TASK TO CARRY OUT: The entries below contain a line with "Home (154, 9)" and a line with "Houston (130, 389)". Quote exactly those two lines and all lines between them.
::: TASK INPUT
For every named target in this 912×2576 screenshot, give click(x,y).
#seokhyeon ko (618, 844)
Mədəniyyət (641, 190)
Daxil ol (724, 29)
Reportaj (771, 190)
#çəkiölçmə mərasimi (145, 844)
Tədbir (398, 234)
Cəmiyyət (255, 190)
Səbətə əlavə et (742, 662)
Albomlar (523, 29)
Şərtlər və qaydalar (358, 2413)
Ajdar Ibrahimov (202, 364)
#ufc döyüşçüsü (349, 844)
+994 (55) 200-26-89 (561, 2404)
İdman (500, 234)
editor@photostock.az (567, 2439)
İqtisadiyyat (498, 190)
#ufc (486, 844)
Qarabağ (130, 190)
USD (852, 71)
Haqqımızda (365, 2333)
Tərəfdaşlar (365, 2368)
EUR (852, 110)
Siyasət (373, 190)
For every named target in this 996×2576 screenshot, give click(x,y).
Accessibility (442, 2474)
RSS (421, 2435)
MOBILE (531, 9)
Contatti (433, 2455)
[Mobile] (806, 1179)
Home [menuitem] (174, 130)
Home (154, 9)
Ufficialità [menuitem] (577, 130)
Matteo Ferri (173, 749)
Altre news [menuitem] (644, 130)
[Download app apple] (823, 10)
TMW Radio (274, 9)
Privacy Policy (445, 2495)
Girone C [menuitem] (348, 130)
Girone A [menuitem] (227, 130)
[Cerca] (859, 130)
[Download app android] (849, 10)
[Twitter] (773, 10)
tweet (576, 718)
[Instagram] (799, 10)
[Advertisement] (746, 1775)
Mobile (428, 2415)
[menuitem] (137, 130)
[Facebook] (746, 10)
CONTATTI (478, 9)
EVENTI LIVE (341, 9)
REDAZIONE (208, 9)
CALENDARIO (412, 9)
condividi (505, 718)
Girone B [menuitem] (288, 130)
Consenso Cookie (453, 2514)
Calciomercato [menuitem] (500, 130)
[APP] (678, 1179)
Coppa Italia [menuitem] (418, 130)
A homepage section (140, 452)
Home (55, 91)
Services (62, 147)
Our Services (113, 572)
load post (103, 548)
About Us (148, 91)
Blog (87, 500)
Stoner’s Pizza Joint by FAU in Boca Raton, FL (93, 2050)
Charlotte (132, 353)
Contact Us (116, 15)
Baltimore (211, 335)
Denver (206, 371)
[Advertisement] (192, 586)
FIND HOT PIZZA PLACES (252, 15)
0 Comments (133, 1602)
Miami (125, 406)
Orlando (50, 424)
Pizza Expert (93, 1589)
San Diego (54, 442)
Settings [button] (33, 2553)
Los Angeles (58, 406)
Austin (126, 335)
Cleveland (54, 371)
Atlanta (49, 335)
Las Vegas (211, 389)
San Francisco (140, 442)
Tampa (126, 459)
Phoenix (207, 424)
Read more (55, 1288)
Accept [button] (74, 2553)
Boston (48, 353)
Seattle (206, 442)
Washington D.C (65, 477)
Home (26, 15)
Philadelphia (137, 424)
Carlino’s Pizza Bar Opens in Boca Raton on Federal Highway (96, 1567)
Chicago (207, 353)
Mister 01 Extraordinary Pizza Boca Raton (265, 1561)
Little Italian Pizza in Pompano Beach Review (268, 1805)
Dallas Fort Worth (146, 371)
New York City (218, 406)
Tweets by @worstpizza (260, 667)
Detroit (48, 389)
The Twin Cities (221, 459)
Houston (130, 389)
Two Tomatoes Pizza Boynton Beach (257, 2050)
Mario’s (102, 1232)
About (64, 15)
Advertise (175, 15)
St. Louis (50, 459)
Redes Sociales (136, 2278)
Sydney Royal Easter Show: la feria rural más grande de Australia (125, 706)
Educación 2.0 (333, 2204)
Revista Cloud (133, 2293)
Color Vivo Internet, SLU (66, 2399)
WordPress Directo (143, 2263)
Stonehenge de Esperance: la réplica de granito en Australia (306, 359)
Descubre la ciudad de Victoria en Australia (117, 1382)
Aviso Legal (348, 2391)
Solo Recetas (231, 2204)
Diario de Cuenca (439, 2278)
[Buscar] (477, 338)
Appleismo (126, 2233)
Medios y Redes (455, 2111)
::::::
RESPONSE AREA:
Home (154, 9)
Ufficialità [menuitem] (577, 130)
Matteo Ferri (173, 749)
Altre news [menuitem] (644, 130)
[Download app apple] (823, 10)
TMW Radio (274, 9)
Privacy Policy (445, 2495)
Girone C [menuitem] (348, 130)
Girone A [menuitem] (227, 130)
[Cerca] (859, 130)
[Download app android] (849, 10)
[Twitter] (773, 10)
tweet (576, 718)
[Instagram] (799, 10)
[Advertisement] (746, 1775)
Mobile (428, 2415)
[menuitem] (137, 130)
[Facebook] (746, 10)
CONTATTI (478, 9)
EVENTI LIVE (341, 9)
REDAZIONE (208, 9)
CALENDARIO (412, 9)
condividi (505, 718)
Girone B [menuitem] (288, 130)
Consenso Cookie (453, 2514)
Calciomercato [menuitem] (500, 130)
[APP] (678, 1179)
Coppa Italia [menuitem] (418, 130)
A homepage section (140, 452)
Home (55, 91)
Services (62, 147)
Our Services (113, 572)
load post (103, 548)
About Us (148, 91)
Blog (87, 500)
Stoner’s Pizza Joint by FAU in Boca Raton, FL (93, 2050)
Charlotte (132, 353)
Contact Us (116, 15)
Baltimore (211, 335)
Denver (206, 371)
[Advertisement] (192, 586)
FIND HOT PIZZA PLACES (252, 15)
0 Comments (133, 1602)
Miami (125, 406)
Orlando (50, 424)
Pizza Expert (93, 1589)
San Diego (54, 442)
Settings [button] (33, 2553)
Los Angeles (58, 406)
Austin (126, 335)
Cleveland (54, 371)
Atlanta (49, 335)
Las Vegas (211, 389)
San Francisco (140, 442)
Tampa (126, 459)
Phoenix (207, 424)
Read more (55, 1288)
Accept [button] (74, 2553)
Boston (48, 353)
Seattle (206, 442)
Washington D.C (65, 477)
Home (26, 15)
Philadelphia (137, 424)
Carlino’s Pizza Bar Opens in Boca Raton on Federal Highway (96, 1567)
Chicago (207, 353)
Mister 01 Extraordinary Pizza Boca Raton (265, 1561)
Little Italian Pizza in Pompano Beach Review (268, 1805)
Dallas Fort Worth (146, 371)
New York City (218, 406)
Tweets by @worstpizza (260, 667)
Detroit (48, 389)
The Twin Cities (221, 459)
Houston (130, 389)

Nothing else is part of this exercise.